* _EXERCISE GOAL_
Locate and copy each line in the data that contains the word "label".

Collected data
+++

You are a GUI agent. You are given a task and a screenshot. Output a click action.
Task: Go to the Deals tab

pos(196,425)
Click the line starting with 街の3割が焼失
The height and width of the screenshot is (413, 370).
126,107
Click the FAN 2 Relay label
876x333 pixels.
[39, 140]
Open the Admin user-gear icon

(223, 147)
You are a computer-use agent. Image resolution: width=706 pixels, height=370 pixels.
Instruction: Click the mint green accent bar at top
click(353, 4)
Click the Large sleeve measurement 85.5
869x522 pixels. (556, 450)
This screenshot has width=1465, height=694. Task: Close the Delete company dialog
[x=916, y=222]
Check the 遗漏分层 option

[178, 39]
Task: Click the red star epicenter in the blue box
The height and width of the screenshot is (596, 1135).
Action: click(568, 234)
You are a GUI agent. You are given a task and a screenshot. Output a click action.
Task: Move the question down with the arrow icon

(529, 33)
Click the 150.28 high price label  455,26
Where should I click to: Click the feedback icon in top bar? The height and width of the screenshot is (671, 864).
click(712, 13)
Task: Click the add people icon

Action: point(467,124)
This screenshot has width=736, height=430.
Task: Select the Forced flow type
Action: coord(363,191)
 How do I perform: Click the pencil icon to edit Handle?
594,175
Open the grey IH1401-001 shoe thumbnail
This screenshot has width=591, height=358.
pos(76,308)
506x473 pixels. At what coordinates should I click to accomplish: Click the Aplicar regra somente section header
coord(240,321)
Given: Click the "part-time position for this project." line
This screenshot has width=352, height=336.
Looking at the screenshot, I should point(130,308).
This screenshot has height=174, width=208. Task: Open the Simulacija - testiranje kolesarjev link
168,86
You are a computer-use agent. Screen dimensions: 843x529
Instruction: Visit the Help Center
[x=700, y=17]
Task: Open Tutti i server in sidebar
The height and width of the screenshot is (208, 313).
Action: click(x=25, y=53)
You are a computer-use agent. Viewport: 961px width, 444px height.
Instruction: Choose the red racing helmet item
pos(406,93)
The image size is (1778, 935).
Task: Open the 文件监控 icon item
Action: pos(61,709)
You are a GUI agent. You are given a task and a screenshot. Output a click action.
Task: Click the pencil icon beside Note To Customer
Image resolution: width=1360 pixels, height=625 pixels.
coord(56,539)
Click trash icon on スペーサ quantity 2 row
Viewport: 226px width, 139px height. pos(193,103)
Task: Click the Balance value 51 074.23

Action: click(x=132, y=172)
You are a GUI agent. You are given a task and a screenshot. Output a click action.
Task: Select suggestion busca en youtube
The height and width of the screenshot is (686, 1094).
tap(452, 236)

+++

* _FINAL ANSWER_
Click the FAN 2 Relay label
Click the 150.28 high price label  455,26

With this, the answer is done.